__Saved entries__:

::::

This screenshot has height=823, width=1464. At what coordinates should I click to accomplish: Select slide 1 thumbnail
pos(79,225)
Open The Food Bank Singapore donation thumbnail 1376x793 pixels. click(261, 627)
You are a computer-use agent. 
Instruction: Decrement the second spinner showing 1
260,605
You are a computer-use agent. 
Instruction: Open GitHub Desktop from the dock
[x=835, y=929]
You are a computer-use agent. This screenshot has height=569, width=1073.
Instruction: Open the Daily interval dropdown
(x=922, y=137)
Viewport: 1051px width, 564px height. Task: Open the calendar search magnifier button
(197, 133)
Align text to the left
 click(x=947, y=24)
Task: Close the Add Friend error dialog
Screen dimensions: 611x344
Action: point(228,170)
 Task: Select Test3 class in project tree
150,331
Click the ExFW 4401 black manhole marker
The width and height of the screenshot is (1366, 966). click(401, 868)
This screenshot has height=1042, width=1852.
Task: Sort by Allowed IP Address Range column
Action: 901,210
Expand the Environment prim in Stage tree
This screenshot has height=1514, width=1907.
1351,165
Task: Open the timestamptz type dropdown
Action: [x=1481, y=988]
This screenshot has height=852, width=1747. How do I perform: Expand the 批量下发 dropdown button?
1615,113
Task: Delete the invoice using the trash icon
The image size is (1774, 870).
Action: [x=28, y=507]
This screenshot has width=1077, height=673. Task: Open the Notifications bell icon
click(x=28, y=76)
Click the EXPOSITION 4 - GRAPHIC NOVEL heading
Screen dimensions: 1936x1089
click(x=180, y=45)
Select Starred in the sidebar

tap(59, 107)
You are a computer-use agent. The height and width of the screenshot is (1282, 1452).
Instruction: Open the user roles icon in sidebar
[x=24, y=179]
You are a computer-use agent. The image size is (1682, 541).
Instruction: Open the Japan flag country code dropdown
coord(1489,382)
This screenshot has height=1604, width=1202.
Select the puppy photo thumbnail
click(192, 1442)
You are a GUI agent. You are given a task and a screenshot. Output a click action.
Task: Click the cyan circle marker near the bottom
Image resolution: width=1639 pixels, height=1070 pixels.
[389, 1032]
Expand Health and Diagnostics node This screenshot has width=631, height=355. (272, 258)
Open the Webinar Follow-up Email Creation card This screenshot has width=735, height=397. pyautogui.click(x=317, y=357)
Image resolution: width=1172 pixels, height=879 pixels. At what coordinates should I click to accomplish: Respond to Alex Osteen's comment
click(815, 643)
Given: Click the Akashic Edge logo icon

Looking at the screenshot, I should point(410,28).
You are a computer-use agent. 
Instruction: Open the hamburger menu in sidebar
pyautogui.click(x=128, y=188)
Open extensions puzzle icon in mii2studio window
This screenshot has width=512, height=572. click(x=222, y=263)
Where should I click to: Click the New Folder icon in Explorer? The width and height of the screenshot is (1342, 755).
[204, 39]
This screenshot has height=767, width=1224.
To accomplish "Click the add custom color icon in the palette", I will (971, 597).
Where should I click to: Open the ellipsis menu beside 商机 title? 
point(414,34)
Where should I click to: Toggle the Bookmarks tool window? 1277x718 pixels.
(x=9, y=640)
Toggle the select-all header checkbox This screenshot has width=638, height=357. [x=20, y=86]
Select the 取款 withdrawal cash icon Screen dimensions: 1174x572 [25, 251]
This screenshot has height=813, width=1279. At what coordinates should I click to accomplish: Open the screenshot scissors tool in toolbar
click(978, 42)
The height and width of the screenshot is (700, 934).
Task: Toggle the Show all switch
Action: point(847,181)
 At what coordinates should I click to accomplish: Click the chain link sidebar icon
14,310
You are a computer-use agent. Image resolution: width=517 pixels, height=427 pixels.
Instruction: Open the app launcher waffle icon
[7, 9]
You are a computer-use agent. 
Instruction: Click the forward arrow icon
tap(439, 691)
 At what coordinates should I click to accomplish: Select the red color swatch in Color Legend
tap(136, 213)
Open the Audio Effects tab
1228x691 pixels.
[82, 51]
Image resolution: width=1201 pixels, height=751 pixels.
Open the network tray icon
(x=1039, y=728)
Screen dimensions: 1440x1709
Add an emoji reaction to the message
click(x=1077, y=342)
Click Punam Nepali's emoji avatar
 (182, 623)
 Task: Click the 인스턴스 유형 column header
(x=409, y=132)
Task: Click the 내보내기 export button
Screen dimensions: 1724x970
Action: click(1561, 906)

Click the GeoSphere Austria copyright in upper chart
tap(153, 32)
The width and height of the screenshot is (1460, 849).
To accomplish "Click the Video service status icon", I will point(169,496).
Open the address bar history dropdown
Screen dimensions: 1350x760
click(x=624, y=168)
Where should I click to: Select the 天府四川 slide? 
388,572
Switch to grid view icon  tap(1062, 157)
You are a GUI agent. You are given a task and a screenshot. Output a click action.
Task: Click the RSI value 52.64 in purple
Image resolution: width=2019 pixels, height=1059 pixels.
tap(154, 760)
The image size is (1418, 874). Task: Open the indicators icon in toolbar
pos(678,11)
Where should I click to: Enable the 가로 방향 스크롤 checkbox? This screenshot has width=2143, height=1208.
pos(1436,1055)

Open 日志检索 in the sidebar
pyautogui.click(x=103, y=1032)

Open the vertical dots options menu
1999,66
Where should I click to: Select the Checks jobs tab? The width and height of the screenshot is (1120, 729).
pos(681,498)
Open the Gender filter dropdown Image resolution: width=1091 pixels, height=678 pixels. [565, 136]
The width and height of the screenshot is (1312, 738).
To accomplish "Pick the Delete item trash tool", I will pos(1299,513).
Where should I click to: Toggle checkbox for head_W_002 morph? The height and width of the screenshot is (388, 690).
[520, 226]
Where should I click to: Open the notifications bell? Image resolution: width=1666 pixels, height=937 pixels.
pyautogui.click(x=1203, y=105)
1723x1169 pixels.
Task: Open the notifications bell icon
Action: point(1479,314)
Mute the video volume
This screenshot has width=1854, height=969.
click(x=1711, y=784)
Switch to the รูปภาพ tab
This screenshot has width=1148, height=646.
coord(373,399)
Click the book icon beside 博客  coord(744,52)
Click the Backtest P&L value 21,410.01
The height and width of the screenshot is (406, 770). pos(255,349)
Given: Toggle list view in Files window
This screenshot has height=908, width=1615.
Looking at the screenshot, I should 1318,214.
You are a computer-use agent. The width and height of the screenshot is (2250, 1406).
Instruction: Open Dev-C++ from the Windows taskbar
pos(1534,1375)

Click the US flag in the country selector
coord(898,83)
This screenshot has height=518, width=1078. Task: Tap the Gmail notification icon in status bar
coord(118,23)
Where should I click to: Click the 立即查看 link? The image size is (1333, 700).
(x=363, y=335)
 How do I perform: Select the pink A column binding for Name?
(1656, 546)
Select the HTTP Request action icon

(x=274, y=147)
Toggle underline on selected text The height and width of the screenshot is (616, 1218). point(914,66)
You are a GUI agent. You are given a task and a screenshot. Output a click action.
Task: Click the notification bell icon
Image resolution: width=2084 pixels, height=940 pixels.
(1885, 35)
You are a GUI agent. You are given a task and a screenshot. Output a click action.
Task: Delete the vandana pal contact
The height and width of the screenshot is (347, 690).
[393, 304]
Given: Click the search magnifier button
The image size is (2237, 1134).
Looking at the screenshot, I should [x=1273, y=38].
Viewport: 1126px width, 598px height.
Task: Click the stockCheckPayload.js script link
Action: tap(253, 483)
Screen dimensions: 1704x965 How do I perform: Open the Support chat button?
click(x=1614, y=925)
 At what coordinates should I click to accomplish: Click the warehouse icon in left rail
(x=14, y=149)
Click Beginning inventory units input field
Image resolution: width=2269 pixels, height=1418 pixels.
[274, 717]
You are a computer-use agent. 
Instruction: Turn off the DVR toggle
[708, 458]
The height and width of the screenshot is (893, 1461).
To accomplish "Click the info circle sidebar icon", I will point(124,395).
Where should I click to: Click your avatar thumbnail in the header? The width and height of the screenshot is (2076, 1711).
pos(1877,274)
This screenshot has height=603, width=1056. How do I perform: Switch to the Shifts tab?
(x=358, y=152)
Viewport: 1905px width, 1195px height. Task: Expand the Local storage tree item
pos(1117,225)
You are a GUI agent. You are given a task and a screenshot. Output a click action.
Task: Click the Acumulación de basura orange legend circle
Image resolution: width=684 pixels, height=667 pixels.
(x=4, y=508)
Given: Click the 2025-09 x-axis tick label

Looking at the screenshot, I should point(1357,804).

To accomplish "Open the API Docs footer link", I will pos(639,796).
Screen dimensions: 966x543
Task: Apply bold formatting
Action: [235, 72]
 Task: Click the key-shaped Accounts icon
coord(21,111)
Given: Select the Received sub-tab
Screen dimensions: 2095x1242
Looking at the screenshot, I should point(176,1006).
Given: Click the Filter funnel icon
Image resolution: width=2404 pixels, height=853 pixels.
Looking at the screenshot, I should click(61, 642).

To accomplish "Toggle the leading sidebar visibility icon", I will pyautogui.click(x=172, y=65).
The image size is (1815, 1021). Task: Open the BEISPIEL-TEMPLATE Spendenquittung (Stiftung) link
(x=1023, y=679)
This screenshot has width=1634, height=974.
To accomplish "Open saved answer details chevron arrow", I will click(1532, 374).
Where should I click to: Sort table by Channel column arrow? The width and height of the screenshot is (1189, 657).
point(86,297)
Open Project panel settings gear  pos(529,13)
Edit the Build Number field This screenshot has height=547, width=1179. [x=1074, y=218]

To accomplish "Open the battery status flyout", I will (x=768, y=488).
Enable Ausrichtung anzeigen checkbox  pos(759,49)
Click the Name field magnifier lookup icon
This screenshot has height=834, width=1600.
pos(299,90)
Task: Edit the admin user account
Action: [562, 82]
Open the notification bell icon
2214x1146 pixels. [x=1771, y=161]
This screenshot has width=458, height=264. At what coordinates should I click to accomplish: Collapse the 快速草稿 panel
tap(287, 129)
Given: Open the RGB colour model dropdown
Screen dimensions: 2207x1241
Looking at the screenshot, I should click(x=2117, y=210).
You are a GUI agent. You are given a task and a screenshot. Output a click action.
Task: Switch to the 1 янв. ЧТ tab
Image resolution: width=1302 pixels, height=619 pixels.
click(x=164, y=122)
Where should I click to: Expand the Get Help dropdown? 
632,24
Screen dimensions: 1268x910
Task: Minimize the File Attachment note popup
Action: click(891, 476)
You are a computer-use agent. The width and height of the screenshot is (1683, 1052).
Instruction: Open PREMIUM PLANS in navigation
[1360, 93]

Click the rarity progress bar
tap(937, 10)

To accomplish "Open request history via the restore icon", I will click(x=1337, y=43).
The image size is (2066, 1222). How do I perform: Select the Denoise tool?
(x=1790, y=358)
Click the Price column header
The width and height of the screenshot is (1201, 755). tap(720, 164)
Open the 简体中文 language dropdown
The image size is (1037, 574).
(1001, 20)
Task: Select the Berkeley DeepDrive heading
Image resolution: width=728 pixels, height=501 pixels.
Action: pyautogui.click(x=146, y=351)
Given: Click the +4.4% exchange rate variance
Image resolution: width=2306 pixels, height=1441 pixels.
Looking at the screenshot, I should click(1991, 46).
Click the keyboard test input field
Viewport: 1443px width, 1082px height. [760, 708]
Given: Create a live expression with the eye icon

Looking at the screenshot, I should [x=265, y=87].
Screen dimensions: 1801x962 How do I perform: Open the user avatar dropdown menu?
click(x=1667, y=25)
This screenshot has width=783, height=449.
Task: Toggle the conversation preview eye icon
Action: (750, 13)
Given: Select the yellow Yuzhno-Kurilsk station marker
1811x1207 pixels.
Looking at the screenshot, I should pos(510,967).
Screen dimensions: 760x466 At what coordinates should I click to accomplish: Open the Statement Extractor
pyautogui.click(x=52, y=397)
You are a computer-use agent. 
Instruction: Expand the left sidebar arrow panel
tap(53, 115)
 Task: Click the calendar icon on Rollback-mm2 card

::::

__Required work__: Starting at the line above that holds "1228x691 pixels." and ending at the line that holds "The width and height of the screenshot is (1460, 849).", transcribe each line exactly and include no other lines.

__Task solution__:
1228x691 pixels.
[82, 51]
Image resolution: width=1201 pixels, height=751 pixels.
Open the network tray icon
(x=1039, y=728)
Screen dimensions: 1440x1709
Add an emoji reaction to the message
click(x=1077, y=342)
Click Punam Nepali's emoji avatar
 (182, 623)
 Task: Click the 인스턴스 유형 column header
(x=409, y=132)
Task: Click the 내보내기 export button
Screen dimensions: 1724x970
Action: click(1561, 906)

Click the GeoSphere Austria copyright in upper chart
tap(153, 32)
The width and height of the screenshot is (1460, 849).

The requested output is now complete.